• EXERCISE DESCRIPTION: Starting at the first of the entries and going on through the line with "I will coord(212,159).", write those lines out again, substituting "Command" for every "Instruction" and leaving everything else unchanged.

• DATASET EXTRACT:
## begin

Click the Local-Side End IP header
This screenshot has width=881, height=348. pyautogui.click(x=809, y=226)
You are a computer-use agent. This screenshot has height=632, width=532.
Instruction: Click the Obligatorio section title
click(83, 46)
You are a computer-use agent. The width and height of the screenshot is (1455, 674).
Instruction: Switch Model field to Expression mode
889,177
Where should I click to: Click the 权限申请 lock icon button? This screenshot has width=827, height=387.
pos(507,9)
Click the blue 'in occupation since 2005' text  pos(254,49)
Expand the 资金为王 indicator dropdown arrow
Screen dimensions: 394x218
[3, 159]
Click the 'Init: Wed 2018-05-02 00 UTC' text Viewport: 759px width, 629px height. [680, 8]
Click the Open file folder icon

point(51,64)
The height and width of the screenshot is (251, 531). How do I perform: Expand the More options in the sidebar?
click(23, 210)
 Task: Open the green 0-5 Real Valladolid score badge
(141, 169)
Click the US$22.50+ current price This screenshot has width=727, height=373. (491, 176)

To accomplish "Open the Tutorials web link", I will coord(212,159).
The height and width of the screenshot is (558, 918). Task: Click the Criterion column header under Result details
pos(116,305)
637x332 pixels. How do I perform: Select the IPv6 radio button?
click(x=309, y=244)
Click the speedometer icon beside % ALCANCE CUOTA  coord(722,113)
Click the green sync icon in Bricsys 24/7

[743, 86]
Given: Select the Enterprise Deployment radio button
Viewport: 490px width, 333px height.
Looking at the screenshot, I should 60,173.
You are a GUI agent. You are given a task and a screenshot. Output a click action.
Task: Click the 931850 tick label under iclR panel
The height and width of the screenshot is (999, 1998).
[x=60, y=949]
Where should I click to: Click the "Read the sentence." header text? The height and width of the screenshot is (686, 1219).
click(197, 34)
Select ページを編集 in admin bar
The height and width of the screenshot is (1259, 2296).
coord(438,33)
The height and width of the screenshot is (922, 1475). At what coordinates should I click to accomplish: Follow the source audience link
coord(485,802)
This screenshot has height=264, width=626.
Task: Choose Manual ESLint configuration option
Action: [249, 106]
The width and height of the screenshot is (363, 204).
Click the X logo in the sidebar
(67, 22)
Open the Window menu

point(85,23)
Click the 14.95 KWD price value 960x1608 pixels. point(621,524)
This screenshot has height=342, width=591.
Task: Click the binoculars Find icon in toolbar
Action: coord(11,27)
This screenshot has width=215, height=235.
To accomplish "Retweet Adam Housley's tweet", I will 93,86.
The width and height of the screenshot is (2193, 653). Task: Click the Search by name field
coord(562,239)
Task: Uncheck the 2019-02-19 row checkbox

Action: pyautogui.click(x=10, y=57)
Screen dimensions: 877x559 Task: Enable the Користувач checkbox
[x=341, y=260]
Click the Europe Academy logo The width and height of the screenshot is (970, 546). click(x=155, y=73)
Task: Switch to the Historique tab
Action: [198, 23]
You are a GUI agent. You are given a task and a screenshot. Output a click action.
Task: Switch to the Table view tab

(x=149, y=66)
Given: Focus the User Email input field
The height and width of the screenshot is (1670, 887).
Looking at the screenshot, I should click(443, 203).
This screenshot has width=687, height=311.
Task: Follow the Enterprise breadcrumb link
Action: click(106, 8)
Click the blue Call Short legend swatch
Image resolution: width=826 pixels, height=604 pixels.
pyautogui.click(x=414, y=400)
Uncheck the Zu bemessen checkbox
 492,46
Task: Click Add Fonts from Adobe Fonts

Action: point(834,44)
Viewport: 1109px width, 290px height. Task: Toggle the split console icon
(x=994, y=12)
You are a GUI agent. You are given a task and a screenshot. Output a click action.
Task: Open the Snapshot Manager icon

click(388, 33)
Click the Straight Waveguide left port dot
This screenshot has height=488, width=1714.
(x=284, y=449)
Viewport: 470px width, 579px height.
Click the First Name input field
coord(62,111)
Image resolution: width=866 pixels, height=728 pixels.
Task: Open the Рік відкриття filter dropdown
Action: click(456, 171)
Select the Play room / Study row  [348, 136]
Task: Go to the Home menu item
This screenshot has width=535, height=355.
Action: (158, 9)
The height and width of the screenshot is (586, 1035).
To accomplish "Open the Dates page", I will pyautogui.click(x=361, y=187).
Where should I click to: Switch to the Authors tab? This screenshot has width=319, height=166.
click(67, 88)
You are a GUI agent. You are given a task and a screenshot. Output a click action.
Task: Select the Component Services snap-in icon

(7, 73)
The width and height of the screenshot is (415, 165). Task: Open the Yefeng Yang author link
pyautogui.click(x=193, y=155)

## end

• SOLUTION FOR THIS EXERCISE:
Click the Local-Side End IP header
This screenshot has width=881, height=348. pyautogui.click(x=809, y=226)
You are a computer-use agent. This screenshot has height=632, width=532.
Command: Click the Obligatorio section title
click(83, 46)
You are a computer-use agent. The width and height of the screenshot is (1455, 674).
Command: Switch Model field to Expression mode
889,177
Where should I click to: Click the 权限申请 lock icon button? This screenshot has width=827, height=387.
pos(507,9)
Click the blue 'in occupation since 2005' text  pos(254,49)
Expand the 资金为王 indicator dropdown arrow
Screen dimensions: 394x218
[3, 159]
Click the 'Init: Wed 2018-05-02 00 UTC' text Viewport: 759px width, 629px height. [680, 8]
Click the Open file folder icon

point(51,64)
The height and width of the screenshot is (251, 531). How do I perform: Expand the More options in the sidebar?
click(23, 210)
 Task: Open the green 0-5 Real Valladolid score badge
(141, 169)
Click the US$22.50+ current price This screenshot has width=727, height=373. (491, 176)

To accomplish "Open the Tutorials web link", I will coord(212,159).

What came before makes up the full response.